И хотя кнут до зайца не долетел, тот не спеша поскакал от дороги, показывая из травы, словно кукиш, свой белесый хвост. Зато конь принял этот замах кнутом на свой счет и наддал ходу.
— Тпр-р-р, дурак, — натянул вожжи парнишка и кое-как остановил его. Спрыгнув с воза, он побежал назад за кнутом.
В Старый Кум въехали далеко после обеда.
— Куда вас, к Спиридону Советскому? — спросил возчик.
— К старшому поселка.
— Ну, значит, к нему.
Деревня не избалована вниманием и зрелищами, и потому каждый вновь прибывший — здесь диковина. Со всех сторон приплюснутые носы ребятни в окнах, лица баб любопытные. Лишь мужики фасон держат, любопытство свое тая, неуклюже и настороженно зыркают из-за плетней и тынов.
Но старшой встретил приезжих у ворот своего дома. Из-под бровей, седых и косматых, ощупывал придирчиво глазами. На груди его, прямо по холщовой рубахе, георгиевские кресты.
— Вот он Спиридон Советский, — шепнул возница Грине, останавливая притомившегося коня.
Гриня легко спрыгнул с телеги и, оправляя ремень, пошел навстречу старшому, с удовольствием ощущая на боку кобуру.
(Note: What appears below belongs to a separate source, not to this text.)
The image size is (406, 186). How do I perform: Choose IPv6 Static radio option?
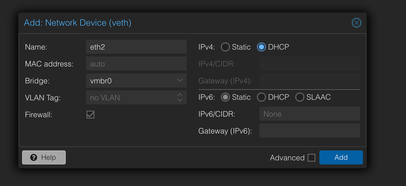(225, 97)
Старшой поджидал его, пряча в бороду ухмылку. И Гриня, даже заметив ее, отнес скорее к характеру мужика, но отнюдь не к виду своих «саботок». А старшого развеселили именно они.
— Здравствуйте, товарищ Советский, — отчеканил Гриня, протягивая руку.
У старшого улыбка мгновенно погасла, глаза стали колючими.
— Я Спиридонов, — холодно сказал он.
— Простите, — осекся Гриня, почувствовав, что попал впросак. — Простите, но мне...
— Я Спиридонов, — повторил жестко старшой. — А кто вы?
Скомканное приветствие выбило Гриню из колеи, да к тому же и рукопожатие не получилось. Кашин тянул правую, а тот сгреб его длань левой рукой, сгреб как бы с тыла и так жамкнул ее, что косточки хрустнули.
И тут только Гриня увидел пустой правый рукав мужика.
— Простите, — промямлил он смущенно.
— Ничего, — кивнул тот. — Ваши документы?
Гриня подал свой мандат. Спиридонов развернул его и, отдалив от глаз, стал медленно читать, шевеля губами.
Заметив, что старшой закончил чтение, Кашин спросил:
— Скажите, пожалуйста, где у вас Лагутин остановился?
— Какой Лагутин? — спросил, в свою очередь, Спиридонов.
— Ну, с обозом-то, с чоновцами.
— A-а. Они, товарищ Кашин, еще вчера проследовали.
— Как? А разве они не останавливались ночевать?
— Нет. Покормили коней и отправились дальше еще засветло.
— Экая досада, — искренне огорчился Гриня. — Мы ж с ним должны быть, у нас даже и... — Гриня вовремя прикусил язык, вспомнив, что «оружие» висит у него на боку. И вместо «оружия нет», Гриня вынужден был, поколебавшись, сказать: — ...и транспорта нет. Коня-то нам только до Старокумска дали в надежде, что здесь мы Лагутина захватим.